In the real world, what’s more commonly used to avoid the iBGP full-mesh requirement? Route Reflectors or Confederations? Or does it depend? Because I find RRs way easier to understand and also configure. Confederations also require some more planning, correct?

Thank you in advance for your help.

David

Hello David

You are indeed correct that both RRs and confederations are used to manage large ASes where a conventional iBGP full-mesh would be too cumbersome to deploy. And it is also true that in general, RRs are simpler to deploy than confederations. So when should we use one or the other? Here are some guidelines that will help to make such a decision:

RRs are generally preferred in networks where simplicity of configuration and maintenance are paramount. The primary use case for RRs is within a single, large AS. One drawback of using RRs is the fact that you have a single point of failure (the RR) but that can be remedied by applying a redundant RR.

Confederations, on the other hand, are typically used in complex network environments where the organization has a need for extensive control over routing policy and wants to manage it in a hierarchical way. They are particularly useful for large, complex networks divided into many different segments or subnetworks. Essentially we are saying that confederations scale better than RRs simply because you are breaking your AS into smaller ASes.

Additionally, confederations give you a higher degree of control over routing policies between different parts of your AS, assuming your AS can be organized in such a way that it is effectively divided into sub-ASes with a clear hierarchy. Of course, as you mentioned, there is a tradeoff. Confederations are more complex, but they give you more control.

So in a nutshell, while both techniques can be used to simplify iBGP configurations, RRs are typically easier to implement and manage, making them suitable for simpler networks. Confederations, while more complex, offer more fine-grained control and flexibility, making them more suitable for larger or more complex networks.

I hope this has been helpful!

Laz

Hello Laz!

I appreciate your help here, thank you very much :slight_smile:

It’s probably a nitpicky detail but there’s one more thing that I would like to know. I know that routers in a Sub-AS prepend a path attribute called “AS_CONFED_SEQ” which is an organized list of Sub-ASes the traffic traversed through to the AS Path field
obrázok

However, as you can see, these ASNs are also prepended to the AS Path field itself. Any idea why?
From what I’ve read, they are not used when determining the shortest path to any destinations and there’s already a path attribute called AS_CONFED_SEQ which is an ordered list of confederation ASNs the UPDATE packet traversed through. So can’t the router just use AS_CONFED_SEQ to see which Sub-ASes did the traffic pass through? Why’s there also the need to prepend it to the AS Path field itself?

David

Hello David

It’s interesting to look at the inner workings of BGP and how the format of its updates changes depending on whether or not confederations are used. RFC 3065 explains in detail the use of the AS_CONFED_SEQUENCE attribute, and there are specific modification rules that are used to determine how and when it is used.

Now that takes care of how the mechanism works.

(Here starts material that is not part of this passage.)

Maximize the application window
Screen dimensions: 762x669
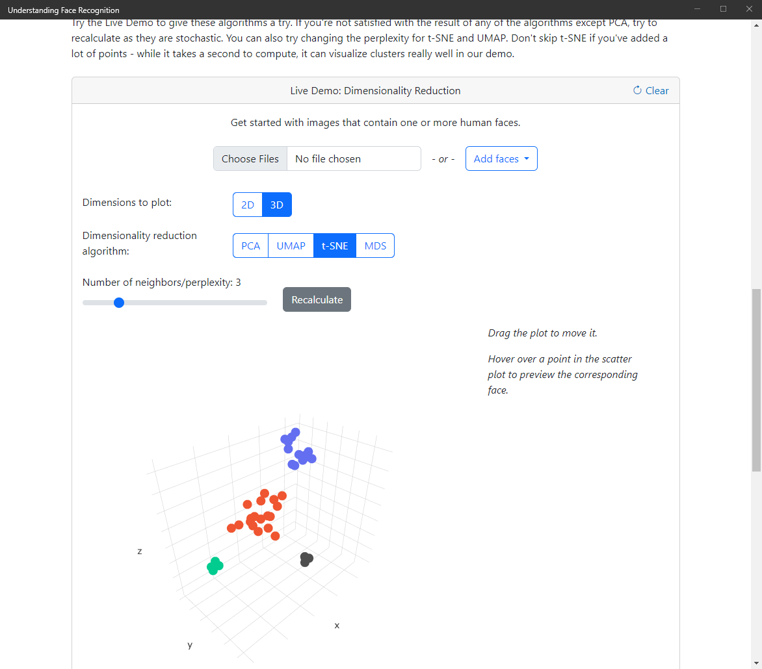(723, 9)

The question now is why is it done this way? Well, first of all, we have to keep in mind that the AS_PATH itself has no notion of sub-ASes. The ASes in the path are those that have been traversed, and it makes no distinction between whether they are normal ASes or sub-ASes. For this reason, we need another attribute (the AS_CONFED_SEQUENCE attribute) to identify which of those ASes are sub-ASes. These must be identified so that they are dealt with correctly under all circumstances, as described in the RFC. Does that make sense?

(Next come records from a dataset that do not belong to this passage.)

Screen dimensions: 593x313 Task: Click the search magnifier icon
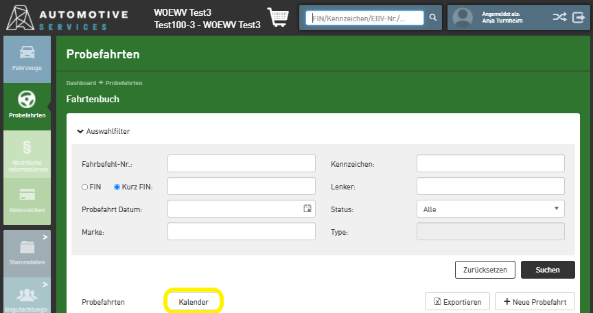click(x=432, y=18)
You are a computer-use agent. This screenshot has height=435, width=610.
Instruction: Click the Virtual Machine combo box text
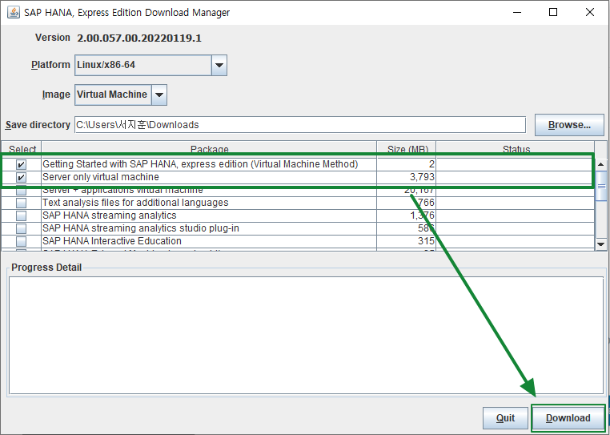[x=112, y=95]
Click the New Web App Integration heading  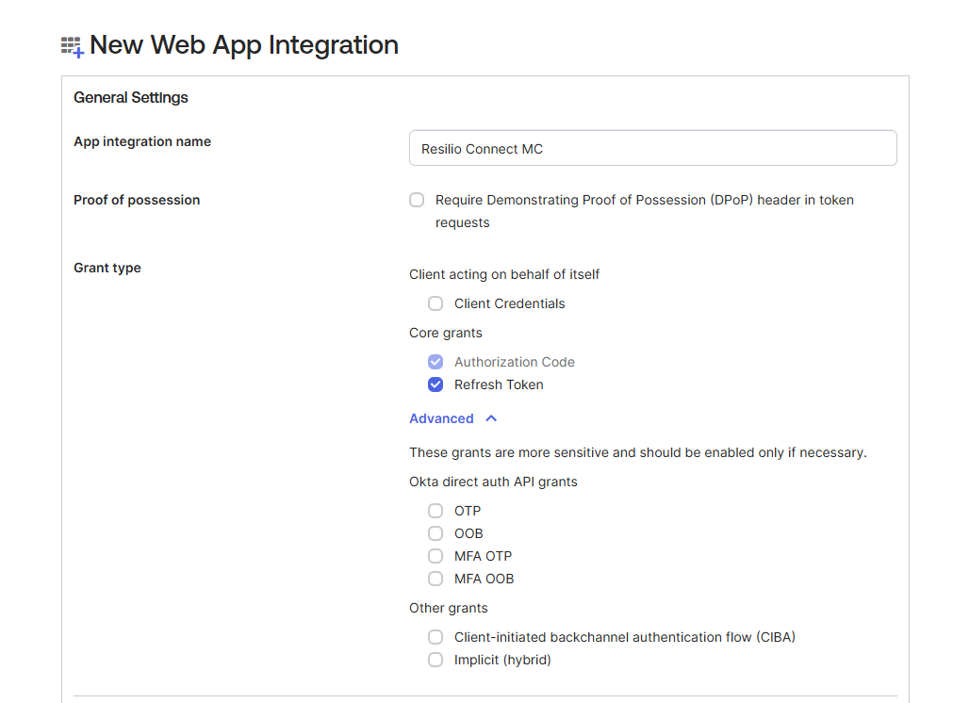pyautogui.click(x=244, y=45)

I hope this has been helpful!

Laz

Hello there,

I saw that the lesson states that the AS_CONFED_SET is created as a path attriubute. I was using Wireshark to check this anc could not find it. It seems this is now not recommended according to the below: https://datatracker.ietf.org/doc/draft-ietf-idr-deprecate-as-set-confed-set/ so I am guessing the routers I am using do not use this attribute.

Thanks